- Verlag: Wagenbach
- Seitenzahl: 225
- Teil einer Reihe?: Ja
- Inhalt und Rezension:Vierzehn Fluchtgeschichten von fünfzehn Autoren, der Sammelband vereinigt vierzehn berührende und komplexe Geschichten, deren zentrales Thema ist: Was bedeutet es für einen Menschen, zu flüchten oder geflohen zu sein. Neben den vierzehn Reportagen enthält der Band Biographien der Autoren und Autorinnen und der Übersetzer*innen, das macht die Geschichten noch persönlicher. Geschichten, Erlebnisse Gefahren, Träume, Visionen- prall gefüllt sind die Berichte. Schmerzhafter Anfang in einem komplett neuen, anderen Land, komplizierte Rechtslagen wegen des Aufenthaltstatus, Rassismus, physische und psychische Folgen von Vertreibung und koloniale Vergangenheit und deren Auswirkungen bis heute sind zum Beispiel Schwerpunkte der Reportagen. Diese literarischen und doch realistischen Schilderungen sind so persönlich, dass der Leser wie in eine andere Welt eintaucht: Voller Mitgefühl und Bewunderung, was Flüchtlinge auf sich nehmen (müssen), aushalten und bewältigen. Träume von gestern sind ausgeträumt, die Zukunft verloren. Gerade heute, während der fürchterliche Ukrainekrieg tobt, sind die Schilderungen aktueller denn je. Hier werden nackte Zahlen, die Anzahl der Millionen Geflüchteten, wieder in Einzelschicksale zurückverwandelt: Das alles passiert Menschen aus Fleisch und Blut nicht Robotern.

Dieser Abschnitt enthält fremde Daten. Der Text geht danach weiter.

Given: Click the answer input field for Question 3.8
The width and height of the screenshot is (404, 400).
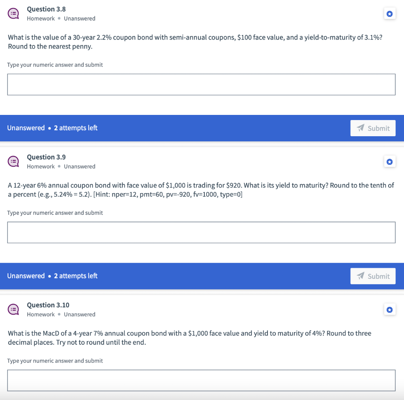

Ich kann keine Sterne verteilen, da ich die Reportagen nicht literarisch betrachten möchte, sie sind einfach real und unendlich berührend. Beispielhaft sei hier ein kleiner Ausschnitt zitiert, um die Eindringlichkeit des Erlebten und Niedergeschriebenen zu dokumentieren: Taqi Akhlaqi aus dem Iran schildert seinen Weg nach Afghanistan und später nach Deutschland: Das Leben Geflüchteter wird von zwei Gegebenheiten gezeichnet: vom Verlust der Menschenwürde und von dem langen Warten in Ungewissheit. Menschen, die bis gestern ein ganz normales Leben führten, morgens aufstanden, zur Arbeit gingen, lernten, studierten, Ersparnisse hatten, im Kreis von Familie und Kinder zu Abend aßen und anschließend Fußball und Filme schauten, kämpfen plötzlich ums nackte Überleben. Man sieht sie in langen Schlangen stehend, auf Essen warten, sieht sie Stacheldrahtzäune überwinden, vor Polizisten fliehen, in Kisten und unter Bäumen nächtigen, sich an LKWs hängen, ihre Verwandten, auch Kinder; in seeuntüchtigen Schlauchbooten auf hochgefährliche Reisen schicken. Einigen schwinden die Kräfte dabei in unfassbar kurzer Zeit.